Fig. 1 is a partly perspective elevational view of a display device comprising a colour display tube according to the invention;

Fig. 2 is a sectional view of a detail of a colour display tube, which Figure illustrates the effect of locally heating the colour selection structure;

Fig. 3 is a sectional view of a known colour selection structure;

Fig. 4 is a sectional view of a colour selection structure which can suitably be used in a colour display tube according to the invention;

Figs. 5 and 6 are sectional views of further examples of colour selection structures which can suitably be used in a colour display tube according to the invention,

Fig. 7 shows the coefficient of infrared thermal emission as a function of the thickness of the getter layer for various colour selection electrodes,

Figs. 8 and 9 show two ways of distributing a granular intermediate layer over a colour selection electrode.

[0017] The Figures are diagrammatic representations and are not drawn to scale, corresponding components in the various embodiments generally bearing the same reference numerals.

[0018] Fig. 1 is a sectional view of a display device comprising a colour display tube according to the invention. In a glass envelope 1 which is composed of a display window 2, a cone 3 and a neck 4, an in­line electron gun 5 is arranged in said neck 4, which electron gun generates three electron beams 6, 7 and 8 whose axes are located in the plane of the drawing. In the undeflected condition, the axis of the central electron beam 7 coincides with the axis 9 of the tube. The display window is provided on the inside with a screen 10 having a large number of triads of phosphor elements. Said elements may consist of, for example, lines or dots. In the present case, the elements are composed of linear triads. Each triad comprises a line having a phosphor emitting in green, a line having a phosphor emitting in blue, and a line having a phosphor emitting in red. The phosphor lines extend perpendicularly to the plane of the drawing. A colour selection structure 11 in which a great number of elongated apertures 12 for passing electron beams 6, 7 and 8 are formed is arranged in front of the display screen. The three coplanar electron beams are deflected by a system of deflection coils 13. The colour display tube further comprises a getter 14. In operation, getter material is vaporised from the getter.

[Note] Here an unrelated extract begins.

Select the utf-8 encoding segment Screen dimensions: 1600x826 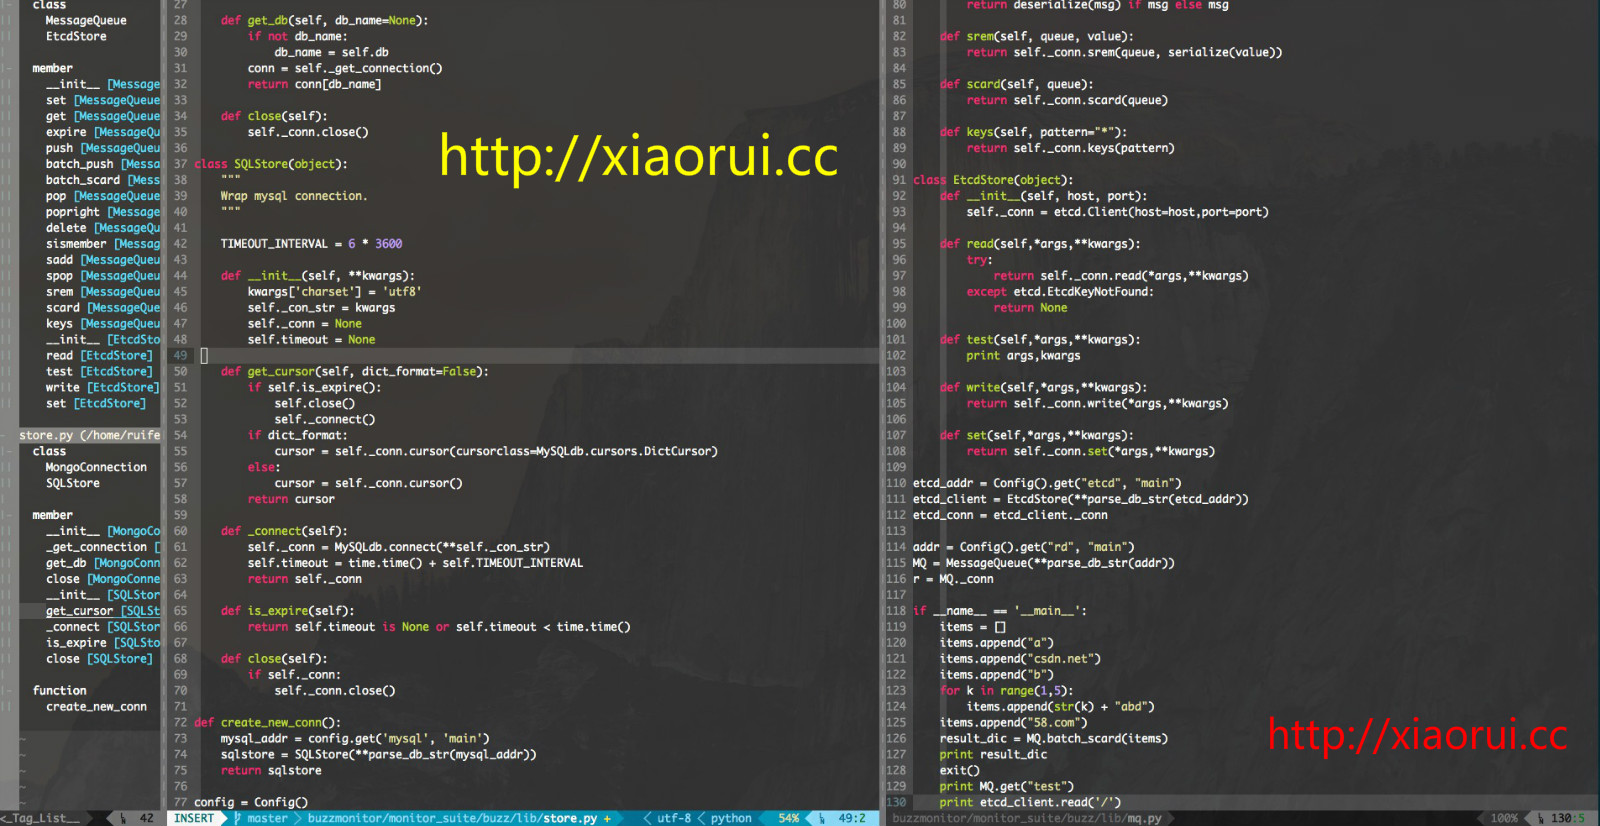673,818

[0019] Fig. 2 is a sectional view of a detail of a colour display tube. As an example of doming, this Figure shows the effect of a local heating of the colour selection structure 11, which effect is called "local doming". In the "cold" state the electron beam 7 is incident on display screen 10 on the inside of the display window 2 at location 15. A local heating of the colour selection electrode 11, which may take place, for example, when the image displayed exhibits large differences in intensity, i.e. dark and light surfaces, leads to a local bulging of the colour selection structure 11, as represented by bulge 11a in Fig. 2. The aperture in the colour selection structure 11 through which the electron beam 7 passes is displaced such that the electron beam 7 is incident on the screen 10 at location 16. Consequently, a local heating of the colour selection structure leads to a displacement of the target spot of the electron beam on the screen, which effect will be termed "local doming" hereinafter. Besides "local doming" for example "overall doming" also occurs in a colour display tube. Even if substantially the entire colour selection structure 11 is irradiated with an equal electron current density, temperature differences between the central part of the colour selection structure and the edges of the colour selection structure will still occur; in general the edges are colder than the central part. This brings about bulging of the colour selection structure as a whole, which causes a displacement of the target spot.

[0020] Fig. 3 is a sectional view of a colour selection electrode. At the side 17 facing the electron gun 5, the colour selection structure 11 is provided with a glass layer 18 to which a layer of getter material 19 is applied. In this example, the layer of getter material is a layer of barium.

[0021] It has been found that the layer of getter material 19 has an influence on the "local doming" of such a colour display tube.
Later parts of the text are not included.